Tissue Energy Storages Are Decreased After Cold Exposure
The main function of BAT is to convert chemical energy into thermal energy. Estimation of metabolic energy content in lean and fat masses has been validated in well-controlled experiments measuring whole-body energy intake and expenditure (38), and the concept of energy equivalence has been used to quantify the energy influx to BAT during cold exposure (40). In addition, because BAT does not contain significant amounts of bone mineral or air and the tissue water is bound to proteins, its total mass can be taken as the potential energy substrate for heat generation. Therefore, we set out to quantify the cold-induced change in energy storages. BAT is composed of a mixture of lean and lipid masses, but its chemical energy storage equivalence is largely dominated by the lipid component (Figure 6A). When analyzed from this bioenergetic perspective, the variation in lean mass previously observed by us (Figure 5B) became insignificant, as cold-induced changes in energy content attributed to lean mass was substantially lower compared to energy variations in lipid mass (Figure 6B). Here, the significant decrease in fat mass was reflected in a diminished energy storage in the supraclavicular depot, which decreased from 126 ± 11 to 121 ± 10 kcal (−5 kcal; p = 0.03, Figure 6C). It was noticeable that this variation was not uniform in the volume histogram, but instead there were losses in the initial high-lipid area and gains in initially leaner parts of the tissue. To better visualize this effect, a contour plot was created to represent different thresholding possibilities for the analysis of energy variation (Figure 6D). When the higher FFs of the tissue were chosen, a large decrease in energy content was inferred. On the other hand, an analysis focusing on the FF interval between 30 and 70%, for example, would have resulted in the opposite conclusion that the tissue increased its chemical energy storage after cold exposure.

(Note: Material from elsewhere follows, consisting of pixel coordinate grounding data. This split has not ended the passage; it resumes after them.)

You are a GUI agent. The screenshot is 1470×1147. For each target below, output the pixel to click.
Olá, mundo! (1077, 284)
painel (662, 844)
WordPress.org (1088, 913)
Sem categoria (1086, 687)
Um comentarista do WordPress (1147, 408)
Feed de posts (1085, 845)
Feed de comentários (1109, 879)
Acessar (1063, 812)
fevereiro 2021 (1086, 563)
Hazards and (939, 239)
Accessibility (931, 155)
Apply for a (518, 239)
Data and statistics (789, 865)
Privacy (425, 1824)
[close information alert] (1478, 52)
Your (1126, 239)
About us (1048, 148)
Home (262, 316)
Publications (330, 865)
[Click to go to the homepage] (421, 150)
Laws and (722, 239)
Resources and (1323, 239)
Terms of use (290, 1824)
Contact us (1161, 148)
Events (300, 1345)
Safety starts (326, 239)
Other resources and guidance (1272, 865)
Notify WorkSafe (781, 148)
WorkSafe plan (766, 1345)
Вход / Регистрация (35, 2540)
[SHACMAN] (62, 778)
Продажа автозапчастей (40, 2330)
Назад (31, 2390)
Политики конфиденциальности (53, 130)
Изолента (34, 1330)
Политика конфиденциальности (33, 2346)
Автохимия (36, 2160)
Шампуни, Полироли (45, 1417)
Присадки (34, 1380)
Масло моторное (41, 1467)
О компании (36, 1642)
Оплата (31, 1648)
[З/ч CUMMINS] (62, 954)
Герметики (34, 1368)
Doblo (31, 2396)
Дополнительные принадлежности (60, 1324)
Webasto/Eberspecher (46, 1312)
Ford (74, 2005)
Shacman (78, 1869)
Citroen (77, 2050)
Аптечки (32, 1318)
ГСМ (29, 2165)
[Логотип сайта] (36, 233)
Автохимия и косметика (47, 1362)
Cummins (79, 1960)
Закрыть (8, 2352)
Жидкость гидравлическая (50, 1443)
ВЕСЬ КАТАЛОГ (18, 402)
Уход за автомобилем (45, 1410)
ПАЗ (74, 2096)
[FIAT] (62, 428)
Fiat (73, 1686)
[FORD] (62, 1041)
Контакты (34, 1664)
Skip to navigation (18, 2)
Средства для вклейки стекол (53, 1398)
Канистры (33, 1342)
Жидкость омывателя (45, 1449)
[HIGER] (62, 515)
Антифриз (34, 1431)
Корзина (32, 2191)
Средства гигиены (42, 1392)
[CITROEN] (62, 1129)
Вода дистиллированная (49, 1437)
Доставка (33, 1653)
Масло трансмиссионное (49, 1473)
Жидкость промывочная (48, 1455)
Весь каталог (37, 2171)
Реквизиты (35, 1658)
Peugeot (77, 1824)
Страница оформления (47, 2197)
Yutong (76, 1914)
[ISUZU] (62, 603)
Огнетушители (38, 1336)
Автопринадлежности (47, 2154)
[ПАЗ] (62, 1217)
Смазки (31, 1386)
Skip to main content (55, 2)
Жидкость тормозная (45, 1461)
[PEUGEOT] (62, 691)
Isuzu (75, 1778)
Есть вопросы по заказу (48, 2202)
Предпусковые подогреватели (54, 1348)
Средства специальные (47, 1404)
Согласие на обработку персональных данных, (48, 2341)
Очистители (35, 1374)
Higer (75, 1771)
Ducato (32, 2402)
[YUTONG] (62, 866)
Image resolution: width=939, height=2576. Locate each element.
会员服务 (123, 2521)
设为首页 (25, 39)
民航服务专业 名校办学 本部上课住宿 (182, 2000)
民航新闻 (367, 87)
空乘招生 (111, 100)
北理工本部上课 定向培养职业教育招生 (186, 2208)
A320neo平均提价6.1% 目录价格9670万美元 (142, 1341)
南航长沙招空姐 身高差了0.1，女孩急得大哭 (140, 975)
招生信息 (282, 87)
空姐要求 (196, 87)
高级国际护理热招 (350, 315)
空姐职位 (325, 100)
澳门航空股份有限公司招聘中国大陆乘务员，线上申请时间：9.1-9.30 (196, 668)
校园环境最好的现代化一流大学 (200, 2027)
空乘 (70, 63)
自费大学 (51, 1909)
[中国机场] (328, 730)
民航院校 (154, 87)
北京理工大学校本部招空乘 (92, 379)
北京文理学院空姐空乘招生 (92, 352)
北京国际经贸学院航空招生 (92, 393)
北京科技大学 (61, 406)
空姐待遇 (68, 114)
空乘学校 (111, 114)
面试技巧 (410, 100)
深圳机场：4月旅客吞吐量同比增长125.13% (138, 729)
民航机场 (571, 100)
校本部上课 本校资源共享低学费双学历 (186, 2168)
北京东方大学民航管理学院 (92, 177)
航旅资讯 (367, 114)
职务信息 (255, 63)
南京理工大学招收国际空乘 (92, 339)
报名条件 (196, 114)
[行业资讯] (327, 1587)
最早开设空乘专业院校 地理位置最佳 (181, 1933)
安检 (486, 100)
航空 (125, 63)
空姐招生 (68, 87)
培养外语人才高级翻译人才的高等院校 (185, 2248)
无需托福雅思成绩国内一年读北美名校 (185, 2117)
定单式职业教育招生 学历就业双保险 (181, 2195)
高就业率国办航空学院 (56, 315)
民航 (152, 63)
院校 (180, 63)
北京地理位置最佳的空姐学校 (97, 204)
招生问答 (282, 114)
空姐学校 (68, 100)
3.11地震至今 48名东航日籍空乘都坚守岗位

Figure 6. Metabolizable energy content in the supraclavicular adipose depot. Representation of energy content in the supraclavicular depot at thermoneutrality, with specific values attributed to lean tissue or lipids (A). Changes in energy content attributed to lean or fat masses, represented over different fat fraction ranges (B). Total energy storages (kcal) before and after cold exposure analyzed, by using the paired t-test (C). Heatmap of the effect of different FF segmentation thresholds on estimated energy content differences after cooling. The color (second y-axis) depicts the estimated energy content difference for each lower (x-axis) and upper left (y-axis) threshold. The largest decrease in estimated energy is present with a lower threshold of 70% and no upper threshold. The triangle in the lower right corner indicates invalid FF threshold options, as we implemented a minimum FF threshold of 30% (D). Data represent mean ± SEM of all participants (n = 9). *p < 0.05.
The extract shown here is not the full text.